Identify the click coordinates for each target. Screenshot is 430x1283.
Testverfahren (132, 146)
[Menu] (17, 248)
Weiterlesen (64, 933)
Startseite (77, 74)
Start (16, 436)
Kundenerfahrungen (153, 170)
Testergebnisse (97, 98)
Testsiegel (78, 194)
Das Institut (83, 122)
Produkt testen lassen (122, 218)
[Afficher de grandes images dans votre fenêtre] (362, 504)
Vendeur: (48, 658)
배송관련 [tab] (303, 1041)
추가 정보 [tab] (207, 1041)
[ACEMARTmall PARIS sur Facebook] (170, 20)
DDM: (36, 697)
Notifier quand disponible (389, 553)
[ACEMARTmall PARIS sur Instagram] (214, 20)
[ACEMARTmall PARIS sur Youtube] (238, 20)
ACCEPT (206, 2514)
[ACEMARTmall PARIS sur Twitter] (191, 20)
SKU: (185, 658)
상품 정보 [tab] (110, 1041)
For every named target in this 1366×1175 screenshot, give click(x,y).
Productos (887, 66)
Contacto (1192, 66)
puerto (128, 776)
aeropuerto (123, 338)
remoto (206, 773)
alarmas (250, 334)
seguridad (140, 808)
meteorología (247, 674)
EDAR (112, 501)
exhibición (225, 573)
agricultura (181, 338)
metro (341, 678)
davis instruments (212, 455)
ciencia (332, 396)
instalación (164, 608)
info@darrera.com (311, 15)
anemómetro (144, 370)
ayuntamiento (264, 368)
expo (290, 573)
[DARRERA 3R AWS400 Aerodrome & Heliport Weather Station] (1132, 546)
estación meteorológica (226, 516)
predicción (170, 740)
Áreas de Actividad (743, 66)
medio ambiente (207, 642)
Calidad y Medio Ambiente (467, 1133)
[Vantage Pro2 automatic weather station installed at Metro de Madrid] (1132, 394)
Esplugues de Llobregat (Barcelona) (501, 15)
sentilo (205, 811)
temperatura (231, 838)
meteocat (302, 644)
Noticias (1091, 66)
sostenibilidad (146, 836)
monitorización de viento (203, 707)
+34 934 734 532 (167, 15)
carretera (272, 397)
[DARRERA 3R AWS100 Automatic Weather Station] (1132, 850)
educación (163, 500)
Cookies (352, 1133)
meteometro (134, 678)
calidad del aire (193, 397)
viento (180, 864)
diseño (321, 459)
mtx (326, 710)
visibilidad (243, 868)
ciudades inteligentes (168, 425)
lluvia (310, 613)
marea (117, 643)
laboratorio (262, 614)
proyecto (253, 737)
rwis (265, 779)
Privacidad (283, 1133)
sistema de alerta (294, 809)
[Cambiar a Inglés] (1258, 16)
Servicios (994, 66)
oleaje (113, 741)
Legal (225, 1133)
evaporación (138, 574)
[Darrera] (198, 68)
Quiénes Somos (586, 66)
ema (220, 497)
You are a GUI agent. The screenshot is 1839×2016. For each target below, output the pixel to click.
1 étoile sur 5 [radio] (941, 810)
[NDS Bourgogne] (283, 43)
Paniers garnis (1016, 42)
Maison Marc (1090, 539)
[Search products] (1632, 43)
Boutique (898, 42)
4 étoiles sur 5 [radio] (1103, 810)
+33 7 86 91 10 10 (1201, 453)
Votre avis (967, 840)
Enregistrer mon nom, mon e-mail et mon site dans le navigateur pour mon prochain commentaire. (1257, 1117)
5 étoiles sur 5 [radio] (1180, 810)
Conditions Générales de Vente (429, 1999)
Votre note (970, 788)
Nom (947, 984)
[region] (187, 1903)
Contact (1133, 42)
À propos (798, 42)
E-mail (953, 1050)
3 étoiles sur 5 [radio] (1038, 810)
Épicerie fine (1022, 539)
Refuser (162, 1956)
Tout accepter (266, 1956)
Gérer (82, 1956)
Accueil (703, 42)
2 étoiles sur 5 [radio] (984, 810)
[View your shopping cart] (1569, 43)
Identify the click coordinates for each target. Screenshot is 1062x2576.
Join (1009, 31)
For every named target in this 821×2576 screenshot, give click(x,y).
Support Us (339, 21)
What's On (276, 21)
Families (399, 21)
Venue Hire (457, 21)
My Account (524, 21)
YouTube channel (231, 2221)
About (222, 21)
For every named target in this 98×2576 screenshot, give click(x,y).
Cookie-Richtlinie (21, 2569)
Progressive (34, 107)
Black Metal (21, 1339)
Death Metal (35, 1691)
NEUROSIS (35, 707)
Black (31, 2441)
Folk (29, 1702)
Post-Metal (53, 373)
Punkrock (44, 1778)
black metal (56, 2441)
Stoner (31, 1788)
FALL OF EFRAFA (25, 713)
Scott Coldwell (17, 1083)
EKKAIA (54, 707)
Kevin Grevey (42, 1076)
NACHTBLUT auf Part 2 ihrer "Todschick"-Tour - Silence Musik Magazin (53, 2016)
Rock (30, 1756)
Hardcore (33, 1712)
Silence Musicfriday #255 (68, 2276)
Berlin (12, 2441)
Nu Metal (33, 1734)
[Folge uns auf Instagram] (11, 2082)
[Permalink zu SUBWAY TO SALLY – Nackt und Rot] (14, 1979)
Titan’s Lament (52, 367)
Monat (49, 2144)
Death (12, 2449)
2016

:::::

Instructions for the task
Could you quote, word for word, the listing above from its first line through the line containing "[ACEMARTmall PARIS sur Facebook] (170, 20)", both ends included?

Output of the exercise
Identify the click coordinates for each target. Screenshot is 430x1283.
Testverfahren (132, 146)
[Menu] (17, 248)
Weiterlesen (64, 933)
Startseite (77, 74)
Start (16, 436)
Kundenerfahrungen (153, 170)
Testergebnisse (97, 98)
Testsiegel (78, 194)
Das Institut (83, 122)
Produkt testen lassen (122, 218)
[Afficher de grandes images dans votre fenêtre] (362, 504)
Vendeur: (48, 658)
배송관련 [tab] (303, 1041)
추가 정보 [tab] (207, 1041)
[ACEMARTmall PARIS sur Facebook] (170, 20)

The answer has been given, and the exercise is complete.